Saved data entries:
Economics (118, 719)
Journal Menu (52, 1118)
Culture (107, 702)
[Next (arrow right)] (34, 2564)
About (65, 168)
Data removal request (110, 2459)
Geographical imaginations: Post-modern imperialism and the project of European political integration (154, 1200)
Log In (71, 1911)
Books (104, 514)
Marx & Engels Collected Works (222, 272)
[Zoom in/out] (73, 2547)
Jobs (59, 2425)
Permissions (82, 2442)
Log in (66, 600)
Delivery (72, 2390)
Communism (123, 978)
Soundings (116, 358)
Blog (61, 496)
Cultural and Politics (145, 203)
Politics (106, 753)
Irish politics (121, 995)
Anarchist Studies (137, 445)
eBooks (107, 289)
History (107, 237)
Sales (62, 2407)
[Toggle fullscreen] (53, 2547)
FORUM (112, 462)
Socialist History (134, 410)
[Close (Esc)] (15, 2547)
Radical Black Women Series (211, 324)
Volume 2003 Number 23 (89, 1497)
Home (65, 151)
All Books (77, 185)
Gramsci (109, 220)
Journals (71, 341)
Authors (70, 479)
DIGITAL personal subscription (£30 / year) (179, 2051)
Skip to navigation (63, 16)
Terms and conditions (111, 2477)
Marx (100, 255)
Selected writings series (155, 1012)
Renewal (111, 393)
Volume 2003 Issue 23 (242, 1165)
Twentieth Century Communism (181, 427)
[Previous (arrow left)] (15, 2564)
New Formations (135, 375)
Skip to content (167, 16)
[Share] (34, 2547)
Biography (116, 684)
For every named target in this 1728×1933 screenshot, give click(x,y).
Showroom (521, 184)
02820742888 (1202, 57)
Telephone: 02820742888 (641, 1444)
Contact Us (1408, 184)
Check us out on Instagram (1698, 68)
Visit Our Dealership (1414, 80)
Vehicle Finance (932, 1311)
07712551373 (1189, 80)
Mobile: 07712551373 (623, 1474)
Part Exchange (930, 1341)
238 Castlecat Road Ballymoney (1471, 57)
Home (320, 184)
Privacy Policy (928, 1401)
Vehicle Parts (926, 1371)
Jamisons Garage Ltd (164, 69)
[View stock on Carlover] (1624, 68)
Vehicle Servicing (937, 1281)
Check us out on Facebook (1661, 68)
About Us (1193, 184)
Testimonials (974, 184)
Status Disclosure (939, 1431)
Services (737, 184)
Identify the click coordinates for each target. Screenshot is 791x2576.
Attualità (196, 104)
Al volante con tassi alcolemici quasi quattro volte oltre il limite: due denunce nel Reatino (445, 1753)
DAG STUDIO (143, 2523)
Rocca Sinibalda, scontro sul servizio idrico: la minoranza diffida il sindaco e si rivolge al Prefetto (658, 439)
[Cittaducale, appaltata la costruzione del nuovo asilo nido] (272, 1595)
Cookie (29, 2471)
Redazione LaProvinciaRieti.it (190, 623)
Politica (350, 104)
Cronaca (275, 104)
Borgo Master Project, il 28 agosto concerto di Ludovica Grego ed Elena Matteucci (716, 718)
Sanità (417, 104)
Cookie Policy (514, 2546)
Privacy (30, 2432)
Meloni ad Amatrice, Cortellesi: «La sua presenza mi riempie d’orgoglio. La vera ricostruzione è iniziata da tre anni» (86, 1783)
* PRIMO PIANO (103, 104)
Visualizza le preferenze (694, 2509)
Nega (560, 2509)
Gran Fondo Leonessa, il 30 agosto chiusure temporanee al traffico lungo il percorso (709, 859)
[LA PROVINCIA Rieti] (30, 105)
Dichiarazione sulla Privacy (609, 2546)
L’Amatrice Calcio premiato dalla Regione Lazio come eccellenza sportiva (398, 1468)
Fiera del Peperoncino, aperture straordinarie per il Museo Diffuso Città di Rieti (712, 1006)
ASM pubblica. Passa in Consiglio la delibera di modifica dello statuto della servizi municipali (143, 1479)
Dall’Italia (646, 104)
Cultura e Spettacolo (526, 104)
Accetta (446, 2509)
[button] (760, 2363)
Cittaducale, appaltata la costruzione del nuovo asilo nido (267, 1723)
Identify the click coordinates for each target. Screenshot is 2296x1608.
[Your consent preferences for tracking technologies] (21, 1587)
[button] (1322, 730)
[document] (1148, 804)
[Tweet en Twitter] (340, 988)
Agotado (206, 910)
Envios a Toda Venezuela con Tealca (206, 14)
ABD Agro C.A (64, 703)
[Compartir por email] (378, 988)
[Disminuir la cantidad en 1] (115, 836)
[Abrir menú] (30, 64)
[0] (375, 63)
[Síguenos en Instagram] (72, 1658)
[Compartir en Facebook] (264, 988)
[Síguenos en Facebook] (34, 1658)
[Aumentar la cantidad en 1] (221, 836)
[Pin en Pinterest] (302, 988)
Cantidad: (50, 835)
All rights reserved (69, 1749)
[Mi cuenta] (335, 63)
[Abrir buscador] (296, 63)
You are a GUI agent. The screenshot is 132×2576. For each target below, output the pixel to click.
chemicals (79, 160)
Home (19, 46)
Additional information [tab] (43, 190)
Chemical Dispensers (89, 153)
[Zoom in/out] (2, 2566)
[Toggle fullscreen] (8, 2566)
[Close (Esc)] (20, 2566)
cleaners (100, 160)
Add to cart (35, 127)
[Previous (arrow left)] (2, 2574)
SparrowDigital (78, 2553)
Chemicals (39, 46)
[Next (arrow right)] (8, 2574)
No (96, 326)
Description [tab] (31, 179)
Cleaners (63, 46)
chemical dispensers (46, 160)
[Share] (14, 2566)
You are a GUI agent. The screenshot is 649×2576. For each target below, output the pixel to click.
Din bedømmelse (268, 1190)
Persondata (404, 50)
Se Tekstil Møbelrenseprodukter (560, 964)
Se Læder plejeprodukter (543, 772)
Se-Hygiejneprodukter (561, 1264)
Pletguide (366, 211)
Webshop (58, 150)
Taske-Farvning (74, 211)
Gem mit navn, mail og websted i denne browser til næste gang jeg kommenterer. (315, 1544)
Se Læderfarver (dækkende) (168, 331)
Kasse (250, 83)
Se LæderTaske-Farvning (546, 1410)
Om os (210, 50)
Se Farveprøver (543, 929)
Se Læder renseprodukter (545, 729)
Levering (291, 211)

▶ [Exercise prompt]: Reply with one number, the count of lines in the entries that hold the string "below".

▶ [Exercise answer]: 2